### INPUT DATA ###

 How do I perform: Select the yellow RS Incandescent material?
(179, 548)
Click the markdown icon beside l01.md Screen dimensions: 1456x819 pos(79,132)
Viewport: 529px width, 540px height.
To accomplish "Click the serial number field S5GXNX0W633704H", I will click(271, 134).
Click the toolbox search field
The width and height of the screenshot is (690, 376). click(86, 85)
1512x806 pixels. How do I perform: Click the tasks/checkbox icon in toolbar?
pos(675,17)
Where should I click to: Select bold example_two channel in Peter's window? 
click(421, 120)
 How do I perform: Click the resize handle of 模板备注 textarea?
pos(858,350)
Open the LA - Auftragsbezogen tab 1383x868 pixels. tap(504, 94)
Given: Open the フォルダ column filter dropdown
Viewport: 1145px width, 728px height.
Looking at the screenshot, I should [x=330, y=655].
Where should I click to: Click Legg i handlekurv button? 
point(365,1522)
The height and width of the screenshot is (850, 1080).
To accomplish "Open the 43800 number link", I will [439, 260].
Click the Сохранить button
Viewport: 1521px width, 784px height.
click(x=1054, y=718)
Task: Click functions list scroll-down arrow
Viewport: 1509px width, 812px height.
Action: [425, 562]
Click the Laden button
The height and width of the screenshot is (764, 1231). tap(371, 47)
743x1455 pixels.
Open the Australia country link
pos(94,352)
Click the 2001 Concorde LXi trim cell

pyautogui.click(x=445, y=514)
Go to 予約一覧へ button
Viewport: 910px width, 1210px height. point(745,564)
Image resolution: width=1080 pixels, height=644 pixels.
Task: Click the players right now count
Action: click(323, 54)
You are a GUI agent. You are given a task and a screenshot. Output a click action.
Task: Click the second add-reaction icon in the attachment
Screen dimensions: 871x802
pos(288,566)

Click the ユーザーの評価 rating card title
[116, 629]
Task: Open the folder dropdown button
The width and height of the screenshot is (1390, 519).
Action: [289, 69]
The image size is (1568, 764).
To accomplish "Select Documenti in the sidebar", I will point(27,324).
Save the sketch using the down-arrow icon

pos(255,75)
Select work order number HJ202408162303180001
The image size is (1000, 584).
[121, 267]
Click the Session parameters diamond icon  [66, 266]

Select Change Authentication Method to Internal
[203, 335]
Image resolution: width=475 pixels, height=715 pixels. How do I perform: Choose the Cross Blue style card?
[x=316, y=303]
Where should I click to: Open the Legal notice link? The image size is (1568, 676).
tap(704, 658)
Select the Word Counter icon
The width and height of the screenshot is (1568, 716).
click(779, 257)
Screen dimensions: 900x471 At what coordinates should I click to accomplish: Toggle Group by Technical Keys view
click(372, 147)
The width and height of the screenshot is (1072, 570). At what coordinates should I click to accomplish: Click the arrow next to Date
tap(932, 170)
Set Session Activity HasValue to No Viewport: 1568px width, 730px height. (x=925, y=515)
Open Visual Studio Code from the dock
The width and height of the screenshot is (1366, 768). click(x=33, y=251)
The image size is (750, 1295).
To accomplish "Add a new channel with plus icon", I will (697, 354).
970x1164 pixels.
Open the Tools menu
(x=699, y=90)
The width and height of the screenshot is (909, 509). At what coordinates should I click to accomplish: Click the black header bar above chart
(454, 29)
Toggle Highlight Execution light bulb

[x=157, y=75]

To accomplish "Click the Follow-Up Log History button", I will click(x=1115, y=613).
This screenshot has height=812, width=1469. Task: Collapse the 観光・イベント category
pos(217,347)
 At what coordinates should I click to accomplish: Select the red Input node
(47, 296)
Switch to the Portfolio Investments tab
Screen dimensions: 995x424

###

- [ASSIGNMENT]: Write out the entire listing exactly.

- [ANSWER SECTION]:
 How do I perform: Select the yellow RS Incandescent material?
(179, 548)
Click the markdown icon beside l01.md Screen dimensions: 1456x819 pos(79,132)
Viewport: 529px width, 540px height.
To accomplish "Click the serial number field S5GXNX0W633704H", I will click(271, 134).
Click the toolbox search field
The width and height of the screenshot is (690, 376). click(86, 85)
1512x806 pixels. How do I perform: Click the tasks/checkbox icon in toolbar?
pos(675,17)
Where should I click to: Select bold example_two channel in Peter's window? 
click(421, 120)
 How do I perform: Click the resize handle of 模板备注 textarea?
pos(858,350)
Open the LA - Auftragsbezogen tab 1383x868 pixels. tap(504, 94)
Given: Open the フォルダ column filter dropdown
Viewport: 1145px width, 728px height.
Looking at the screenshot, I should [x=330, y=655].
Where should I click to: Click Legg i handlekurv button? 
point(365,1522)
The height and width of the screenshot is (850, 1080).
To accomplish "Open the 43800 number link", I will [439, 260].
Click the Сохранить button
Viewport: 1521px width, 784px height.
click(x=1054, y=718)
Task: Click functions list scroll-down arrow
Viewport: 1509px width, 812px height.
Action: [425, 562]
Click the Laden button
The height and width of the screenshot is (764, 1231). tap(371, 47)
743x1455 pixels.
Open the Australia country link
pos(94,352)
Click the 2001 Concorde LXi trim cell

pyautogui.click(x=445, y=514)
Go to 予約一覧へ button
Viewport: 910px width, 1210px height. point(745,564)
Image resolution: width=1080 pixels, height=644 pixels.
Task: Click the players right now count
Action: click(323, 54)
You are a GUI agent. You are given a task and a screenshot. Output a click action.
Task: Click the second add-reaction icon in the attachment
Screen dimensions: 871x802
pos(288,566)

Click the ユーザーの評価 rating card title
[116, 629]
Task: Open the folder dropdown button
The width and height of the screenshot is (1390, 519).
Action: [289, 69]
The image size is (1568, 764).
To accomplish "Select Documenti in the sidebar", I will point(27,324).
Save the sketch using the down-arrow icon

pos(255,75)
Select work order number HJ202408162303180001
The image size is (1000, 584).
[121, 267]
Click the Session parameters diamond icon  [66, 266]

Select Change Authentication Method to Internal
[203, 335]
Image resolution: width=475 pixels, height=715 pixels. How do I perform: Choose the Cross Blue style card?
[x=316, y=303]
Where should I click to: Open the Legal notice link? The image size is (1568, 676).
tap(704, 658)
Select the Word Counter icon
The width and height of the screenshot is (1568, 716).
click(779, 257)
Screen dimensions: 900x471 At what coordinates should I click to accomplish: Toggle Group by Technical Keys view
click(372, 147)
The width and height of the screenshot is (1072, 570). At what coordinates should I click to accomplish: Click the arrow next to Date
tap(932, 170)
Set Session Activity HasValue to No Viewport: 1568px width, 730px height. (x=925, y=515)
Open Visual Studio Code from the dock
The width and height of the screenshot is (1366, 768). click(x=33, y=251)
The image size is (750, 1295).
To accomplish "Add a new channel with plus icon", I will (697, 354).
970x1164 pixels.
Open the Tools menu
(x=699, y=90)
The width and height of the screenshot is (909, 509). At what coordinates should I click to accomplish: Click the black header bar above chart
(454, 29)
Toggle Highlight Execution light bulb

[x=157, y=75]

To accomplish "Click the Follow-Up Log History button", I will click(x=1115, y=613).
This screenshot has height=812, width=1469. Task: Collapse the 観光・イベント category
pos(217,347)
 At what coordinates should I click to accomplish: Select the red Input node
(47, 296)
Switch to the Portfolio Investments tab
Screen dimensions: 995x424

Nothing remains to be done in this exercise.